Flores meet with the leaders of the Jicarilla Apache Nation and the pueblos of Cochiti, Santo Domingo, Santa Ana, Acoma and Santa Clara, as well as the Institute of American Indian Arts President Robert Martin.

“I learned about the various agricultural programs and the opportunities for us to work closer with the Native American communities,” Flores said.

Flores plans to maintain the satellite office at the Alcalde research farm.

“The office will be available for associate deans when they are in the area as well as myself during the legislative session,” he said. “It is important that the College of ACES leadership reaffirms our commitment to serving all New Mexicans.”

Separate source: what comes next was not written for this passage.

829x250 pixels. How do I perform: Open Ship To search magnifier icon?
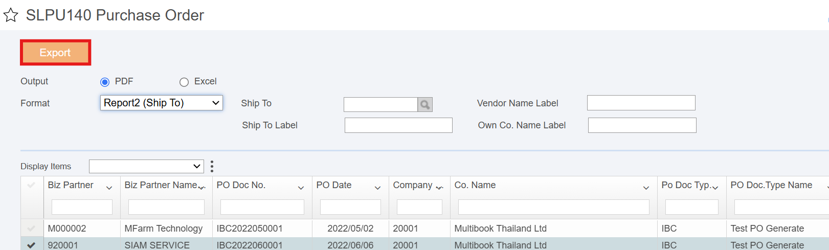coord(425,105)
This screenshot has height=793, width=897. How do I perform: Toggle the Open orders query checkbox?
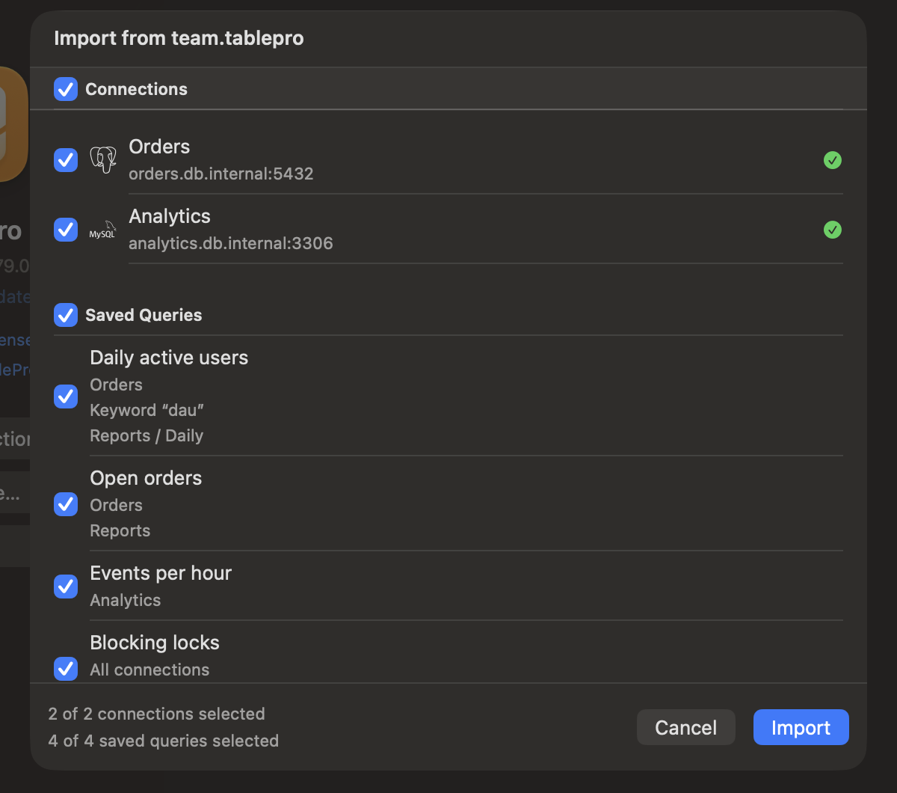click(66, 504)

Who Is Liable for Flood Damage?

By Serafina Lomabrdi, NMAA Staff

It is 7pm on a Saturday night, you get a call from a frantic and upset homeowner along the ditch “My home is on the verge of being flooded by the acequia – I’ll sue your pants off if there is any property damage!”

What comes next?

Ideally the Mayordomo/a checks out the situation, and does what they can to divert the flow of water to the proper place, or stop the flow of water and access the situation. Headgates get opened or closed, repairs may be made or scheduled, possibly a parciante is warned to not let the water go onto a neighbor’s property . . . The homeowner is coached on how to manage the situation.

If there has been damage to someone’s property what is the acequia to do?

Despite all the care we give to the acequia a plethora of mishaps can cause unintended damage and drama. We can attempt to play peacemaker and apologize to the person who is affected, but at the end of the day all parties must understand that under NM law the acequia will not be held liable. Any homeowner who could be affected by acequia flooding should take precautions (this could mean building a berm etc.) and avoid building in an area that would be vulnerable to flooding.

All of us who move the water must exercise caution and wisdom when irrigating but if a parciante is willfully or intentionally flooding a neighbor’s property, this is a separate matter.

Back to the acequia’s liability. If someone threatens a tort claim against the acequia here is what you should know: A tort means a breach of a duty owed by one person or entity (the acequia) to another.  The legal way of addressing the claim is usually collecting damages, i.e. the money claimed by a person as compensation for the loss or damage resulting from the breach of duty.
Acequias and their officers, employees, and volunteers are generally immune from most tort liability (though there are a many circumstances and facts of the situation to be considered).  Even if damages or injury can be proven, and even if the acequia was negligent, the Tort Claims Immunity Act prevents the acequia from being held liable.

What should the Acequia do when we are being sued?

Anyone can sue, but can they win? If the acequia is being sued, consult with a lawyer immediately and raise the tort claims immunity defense.

When are acequias Liable?: Negligent motor vehicle use

There is one important exception to acequias being shielded from tort liability: a tort caused by the negligent use of a motor vehicle while acting within the scope of their duties.  In addition to this exception, acequias and their officers or agents may also be responsible for a wide variety of non-tort claims that may give rise to damages, penalties, and other sanctions imposed on them for failure to comply with the law.  An acequia that is being sued and is unsure whether the claim is the type of claim covered by the Tort Claims Immunity Act, should seek legal counsel.

Acequias that anticipate frequent or substantial use of a motor vehicle should contact the Risk Management Division of the State’s General Services Department and inquire about obtaining liability insurance.  Acequias may also want to ask about other types of coverage generally.

If a landowner raises concerns of being flooded, it is important to inform them of their need to protect their own property, while still doing everything we can to ensure the acequia is functioning smoothly.